Every morning for the past 14 years we have sent our kids to school in fear of that text - that one text that might be the last text. No hugs, no tears, just a text.
"Gun shots, locked in, stay away. I love you."
Last fall, we got that text as twenty rounds of bullets flew through the halls of our community high school. Funny-not-funny-at-all, they were supposed to have a lockdown drill on the same day. So, I didn’t believe it at first.
"Stay quiet, barricade the door, escape if you can."
Our child in a dark room, hiding under a table, hoping against all odds that he would make it out. We held our breath, terrified that his next text would not come - as sirens flew by and worried calls and e-mails flooded in from families and friends. This was the worst day of our lives.
We did this for hour and a half until we knew he was safe - after he was escorted out, hands on head, at gunpoint (for his safety), walking through bullets and blood.
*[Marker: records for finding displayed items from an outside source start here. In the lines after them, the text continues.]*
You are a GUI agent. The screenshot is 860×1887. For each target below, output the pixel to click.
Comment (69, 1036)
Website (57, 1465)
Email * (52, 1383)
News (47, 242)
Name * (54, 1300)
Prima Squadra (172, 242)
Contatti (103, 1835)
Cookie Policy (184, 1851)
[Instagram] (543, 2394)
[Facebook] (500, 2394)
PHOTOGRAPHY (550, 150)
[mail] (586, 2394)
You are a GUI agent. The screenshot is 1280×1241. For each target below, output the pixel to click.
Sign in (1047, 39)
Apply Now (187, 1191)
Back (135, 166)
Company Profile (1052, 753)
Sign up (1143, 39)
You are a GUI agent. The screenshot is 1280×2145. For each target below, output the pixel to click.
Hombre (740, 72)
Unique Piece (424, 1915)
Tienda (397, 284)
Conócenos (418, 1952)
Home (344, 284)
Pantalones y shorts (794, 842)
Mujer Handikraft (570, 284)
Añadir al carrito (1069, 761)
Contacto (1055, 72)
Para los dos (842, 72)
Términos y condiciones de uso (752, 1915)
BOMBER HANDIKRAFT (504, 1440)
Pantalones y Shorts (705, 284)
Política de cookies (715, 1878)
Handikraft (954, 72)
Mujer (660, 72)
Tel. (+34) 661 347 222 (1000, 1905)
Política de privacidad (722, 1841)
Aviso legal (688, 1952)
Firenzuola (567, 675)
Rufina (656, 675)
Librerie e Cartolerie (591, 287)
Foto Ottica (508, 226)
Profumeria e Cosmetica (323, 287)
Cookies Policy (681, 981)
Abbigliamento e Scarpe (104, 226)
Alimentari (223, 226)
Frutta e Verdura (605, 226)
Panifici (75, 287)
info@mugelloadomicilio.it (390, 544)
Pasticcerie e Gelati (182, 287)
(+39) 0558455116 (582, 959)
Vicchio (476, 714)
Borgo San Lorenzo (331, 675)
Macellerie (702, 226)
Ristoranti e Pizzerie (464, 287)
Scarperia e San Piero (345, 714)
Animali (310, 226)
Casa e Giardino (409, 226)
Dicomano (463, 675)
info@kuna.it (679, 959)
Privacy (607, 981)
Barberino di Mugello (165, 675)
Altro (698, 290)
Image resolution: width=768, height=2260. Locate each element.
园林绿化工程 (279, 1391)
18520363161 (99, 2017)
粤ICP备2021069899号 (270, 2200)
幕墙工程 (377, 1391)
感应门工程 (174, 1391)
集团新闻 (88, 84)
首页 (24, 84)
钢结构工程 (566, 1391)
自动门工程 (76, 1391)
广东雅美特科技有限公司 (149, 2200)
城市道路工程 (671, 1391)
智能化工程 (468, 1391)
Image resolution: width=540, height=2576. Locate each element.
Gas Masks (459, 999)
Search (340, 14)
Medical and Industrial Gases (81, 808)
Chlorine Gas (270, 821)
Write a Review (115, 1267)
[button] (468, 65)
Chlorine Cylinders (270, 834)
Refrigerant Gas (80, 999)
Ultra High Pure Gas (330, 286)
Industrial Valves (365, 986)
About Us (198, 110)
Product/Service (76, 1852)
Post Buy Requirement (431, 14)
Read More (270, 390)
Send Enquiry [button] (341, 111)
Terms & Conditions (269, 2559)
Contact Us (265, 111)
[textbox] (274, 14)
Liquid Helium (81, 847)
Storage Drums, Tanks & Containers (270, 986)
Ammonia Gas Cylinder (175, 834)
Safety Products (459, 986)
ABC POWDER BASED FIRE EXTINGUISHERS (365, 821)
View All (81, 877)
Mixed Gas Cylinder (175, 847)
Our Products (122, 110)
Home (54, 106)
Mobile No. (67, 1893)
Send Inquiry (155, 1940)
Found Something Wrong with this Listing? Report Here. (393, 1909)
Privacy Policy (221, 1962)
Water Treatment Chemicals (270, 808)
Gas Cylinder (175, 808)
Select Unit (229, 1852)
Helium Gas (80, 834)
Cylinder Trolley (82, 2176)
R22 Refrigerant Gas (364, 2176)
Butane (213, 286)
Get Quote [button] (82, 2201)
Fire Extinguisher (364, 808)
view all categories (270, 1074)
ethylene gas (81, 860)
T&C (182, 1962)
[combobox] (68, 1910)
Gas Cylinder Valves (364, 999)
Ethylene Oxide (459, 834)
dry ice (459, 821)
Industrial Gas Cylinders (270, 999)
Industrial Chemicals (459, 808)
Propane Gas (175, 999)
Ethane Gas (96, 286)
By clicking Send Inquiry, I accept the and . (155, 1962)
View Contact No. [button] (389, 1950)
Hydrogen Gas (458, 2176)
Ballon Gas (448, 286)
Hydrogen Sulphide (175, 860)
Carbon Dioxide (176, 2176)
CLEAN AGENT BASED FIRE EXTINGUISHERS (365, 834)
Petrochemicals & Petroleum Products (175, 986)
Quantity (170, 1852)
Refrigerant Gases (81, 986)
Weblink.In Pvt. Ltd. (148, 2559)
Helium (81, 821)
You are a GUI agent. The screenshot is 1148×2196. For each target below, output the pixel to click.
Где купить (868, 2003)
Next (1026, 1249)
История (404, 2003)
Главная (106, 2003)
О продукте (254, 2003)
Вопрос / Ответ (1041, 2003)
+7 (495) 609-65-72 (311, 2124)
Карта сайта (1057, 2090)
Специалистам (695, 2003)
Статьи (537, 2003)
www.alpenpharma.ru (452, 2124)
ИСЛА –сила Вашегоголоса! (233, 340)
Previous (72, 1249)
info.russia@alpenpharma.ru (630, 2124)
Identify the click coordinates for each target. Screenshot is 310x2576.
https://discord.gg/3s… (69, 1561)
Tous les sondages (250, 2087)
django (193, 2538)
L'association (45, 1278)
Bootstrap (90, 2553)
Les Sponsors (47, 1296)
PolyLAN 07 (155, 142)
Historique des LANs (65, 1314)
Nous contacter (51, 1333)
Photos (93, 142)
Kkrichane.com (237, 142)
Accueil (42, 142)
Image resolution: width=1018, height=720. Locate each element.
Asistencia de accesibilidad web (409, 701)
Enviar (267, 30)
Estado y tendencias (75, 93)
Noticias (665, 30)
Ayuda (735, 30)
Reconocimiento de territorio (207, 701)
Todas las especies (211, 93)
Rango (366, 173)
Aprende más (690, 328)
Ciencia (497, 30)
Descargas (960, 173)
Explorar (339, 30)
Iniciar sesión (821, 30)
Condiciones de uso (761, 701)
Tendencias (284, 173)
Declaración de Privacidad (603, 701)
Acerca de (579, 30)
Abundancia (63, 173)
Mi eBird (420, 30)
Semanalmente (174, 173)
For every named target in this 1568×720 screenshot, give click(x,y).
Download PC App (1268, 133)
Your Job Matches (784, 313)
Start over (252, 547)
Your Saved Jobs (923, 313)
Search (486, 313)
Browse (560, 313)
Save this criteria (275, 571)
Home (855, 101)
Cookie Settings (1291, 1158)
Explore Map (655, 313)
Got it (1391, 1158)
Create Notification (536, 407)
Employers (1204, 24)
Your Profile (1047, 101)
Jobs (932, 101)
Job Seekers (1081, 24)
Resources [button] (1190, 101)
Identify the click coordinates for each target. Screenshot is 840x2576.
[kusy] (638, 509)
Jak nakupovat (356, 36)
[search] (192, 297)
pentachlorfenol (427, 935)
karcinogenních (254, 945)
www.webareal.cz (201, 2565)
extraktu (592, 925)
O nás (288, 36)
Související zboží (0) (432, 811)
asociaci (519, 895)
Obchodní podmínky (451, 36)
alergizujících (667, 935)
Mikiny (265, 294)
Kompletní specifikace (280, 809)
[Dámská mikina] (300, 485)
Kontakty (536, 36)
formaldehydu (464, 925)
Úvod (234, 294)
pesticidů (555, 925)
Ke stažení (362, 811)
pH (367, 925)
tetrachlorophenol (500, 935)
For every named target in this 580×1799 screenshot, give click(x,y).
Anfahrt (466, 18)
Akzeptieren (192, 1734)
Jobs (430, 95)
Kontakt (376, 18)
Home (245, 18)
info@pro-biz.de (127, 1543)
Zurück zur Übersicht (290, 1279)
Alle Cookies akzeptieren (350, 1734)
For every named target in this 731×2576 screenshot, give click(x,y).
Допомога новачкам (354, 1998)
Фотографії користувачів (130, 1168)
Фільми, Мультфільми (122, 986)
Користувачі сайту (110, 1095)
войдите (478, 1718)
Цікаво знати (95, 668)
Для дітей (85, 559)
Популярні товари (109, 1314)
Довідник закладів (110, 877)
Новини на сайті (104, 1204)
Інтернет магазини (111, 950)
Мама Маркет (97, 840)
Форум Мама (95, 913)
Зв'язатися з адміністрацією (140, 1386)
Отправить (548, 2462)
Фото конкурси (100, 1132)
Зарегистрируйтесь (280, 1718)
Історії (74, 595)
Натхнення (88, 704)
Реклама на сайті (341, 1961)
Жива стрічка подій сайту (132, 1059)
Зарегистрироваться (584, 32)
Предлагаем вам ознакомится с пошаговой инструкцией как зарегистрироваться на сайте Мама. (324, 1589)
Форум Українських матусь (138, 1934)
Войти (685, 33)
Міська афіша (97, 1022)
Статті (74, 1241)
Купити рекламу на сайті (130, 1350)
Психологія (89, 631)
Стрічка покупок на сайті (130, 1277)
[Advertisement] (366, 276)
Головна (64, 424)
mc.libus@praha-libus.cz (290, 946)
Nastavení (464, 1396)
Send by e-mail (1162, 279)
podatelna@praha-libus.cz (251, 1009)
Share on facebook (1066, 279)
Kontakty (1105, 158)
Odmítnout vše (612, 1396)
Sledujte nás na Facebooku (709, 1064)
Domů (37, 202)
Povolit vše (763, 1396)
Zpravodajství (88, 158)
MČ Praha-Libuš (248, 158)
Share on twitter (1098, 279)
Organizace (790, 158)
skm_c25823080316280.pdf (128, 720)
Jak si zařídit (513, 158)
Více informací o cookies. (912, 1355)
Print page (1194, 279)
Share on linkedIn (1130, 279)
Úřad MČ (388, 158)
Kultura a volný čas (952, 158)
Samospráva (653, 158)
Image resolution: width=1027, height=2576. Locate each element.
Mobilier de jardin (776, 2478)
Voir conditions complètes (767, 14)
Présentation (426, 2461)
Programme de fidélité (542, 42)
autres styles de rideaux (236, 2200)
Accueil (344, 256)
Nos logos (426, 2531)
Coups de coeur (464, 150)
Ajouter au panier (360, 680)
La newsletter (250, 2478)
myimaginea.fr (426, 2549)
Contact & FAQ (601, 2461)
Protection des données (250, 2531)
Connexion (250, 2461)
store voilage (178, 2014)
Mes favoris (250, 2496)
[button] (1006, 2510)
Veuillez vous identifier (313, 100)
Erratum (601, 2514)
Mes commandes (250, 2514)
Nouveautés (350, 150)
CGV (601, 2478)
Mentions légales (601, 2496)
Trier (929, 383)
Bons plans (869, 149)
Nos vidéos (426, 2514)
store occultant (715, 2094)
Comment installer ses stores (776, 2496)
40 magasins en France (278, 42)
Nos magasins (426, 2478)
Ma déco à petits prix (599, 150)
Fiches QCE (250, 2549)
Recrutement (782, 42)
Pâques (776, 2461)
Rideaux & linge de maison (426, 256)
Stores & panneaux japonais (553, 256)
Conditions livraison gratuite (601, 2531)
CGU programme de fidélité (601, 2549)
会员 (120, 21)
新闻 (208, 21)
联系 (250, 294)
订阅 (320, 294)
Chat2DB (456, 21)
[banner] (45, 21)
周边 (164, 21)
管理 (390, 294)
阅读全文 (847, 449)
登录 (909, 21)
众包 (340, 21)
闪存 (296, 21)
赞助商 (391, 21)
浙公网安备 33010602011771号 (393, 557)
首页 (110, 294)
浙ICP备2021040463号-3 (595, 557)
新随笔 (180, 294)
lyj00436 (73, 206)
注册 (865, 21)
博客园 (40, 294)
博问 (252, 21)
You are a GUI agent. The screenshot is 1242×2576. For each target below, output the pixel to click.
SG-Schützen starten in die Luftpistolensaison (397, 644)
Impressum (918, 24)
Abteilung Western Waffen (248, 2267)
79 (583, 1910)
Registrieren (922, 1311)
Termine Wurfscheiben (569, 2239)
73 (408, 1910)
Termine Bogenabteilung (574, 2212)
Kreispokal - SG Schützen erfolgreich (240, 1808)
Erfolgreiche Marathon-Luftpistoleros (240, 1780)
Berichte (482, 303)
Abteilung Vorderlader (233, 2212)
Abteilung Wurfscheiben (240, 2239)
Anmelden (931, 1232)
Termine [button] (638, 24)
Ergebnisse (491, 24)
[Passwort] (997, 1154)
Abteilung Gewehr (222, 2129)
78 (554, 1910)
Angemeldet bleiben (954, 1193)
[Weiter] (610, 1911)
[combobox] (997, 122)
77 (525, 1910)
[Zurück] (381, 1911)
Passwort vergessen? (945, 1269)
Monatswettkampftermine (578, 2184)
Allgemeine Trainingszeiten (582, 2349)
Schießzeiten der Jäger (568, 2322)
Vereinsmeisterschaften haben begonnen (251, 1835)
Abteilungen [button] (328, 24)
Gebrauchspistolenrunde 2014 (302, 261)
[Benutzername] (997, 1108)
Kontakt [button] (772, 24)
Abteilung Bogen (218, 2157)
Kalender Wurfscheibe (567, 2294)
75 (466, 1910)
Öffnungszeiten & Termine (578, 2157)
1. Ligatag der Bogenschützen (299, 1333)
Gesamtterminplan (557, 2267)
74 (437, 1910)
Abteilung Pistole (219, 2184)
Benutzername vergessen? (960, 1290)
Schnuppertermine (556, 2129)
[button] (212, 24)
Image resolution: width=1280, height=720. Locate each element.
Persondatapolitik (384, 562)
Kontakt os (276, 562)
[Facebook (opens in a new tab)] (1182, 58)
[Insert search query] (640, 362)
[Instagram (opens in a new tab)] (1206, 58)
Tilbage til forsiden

Reunited, we cried. we hugged and we didn't want to let him go. Ever. We thanked the teachers, the school staff, the police and mourned for the two who did not make it out physically the same.
Today, so many days later, we should be fine. Everyone else is fine, aren't they? It's over. We should feel normal. But, we don't. We don't feel normal. What happened is not normal. We are not OK. This is not OK
And, more importantly, our child is not OK. He wants to forget, to wish away that day like it never happened. But he can't. It will have an imprint on us for the rest of our lives. He graduates tomorrow. He will go to college in just a few months and take that memory, that trauma with him. He will have it for the rest of his life. And he is not OK.
So I write this because we can never forget what happened. We can never forget what happened here. We can never forget what happened at Columbine. We can never forget Platte Canyon and Emily Keyes. We can never forget Sandy Hook. We can never forget Stoneman Douglas. We can never forget the Aurora Theater, Boulder King Soopers, Las Vegas, Uvalde...the list is too, too long. Too, too many that we can never forget. Because this is not normal.
No child, no teacher, no parent, no friend, no neighbor should ever have to feel this. No one.
But I haven’t given up hope because there is a silver lining. From this horrible black hole of darkness, we can learn. We can continue to improve, to make change, make better each and every time, to keep doing more until it stops. And, we must make it stop because this is not OK.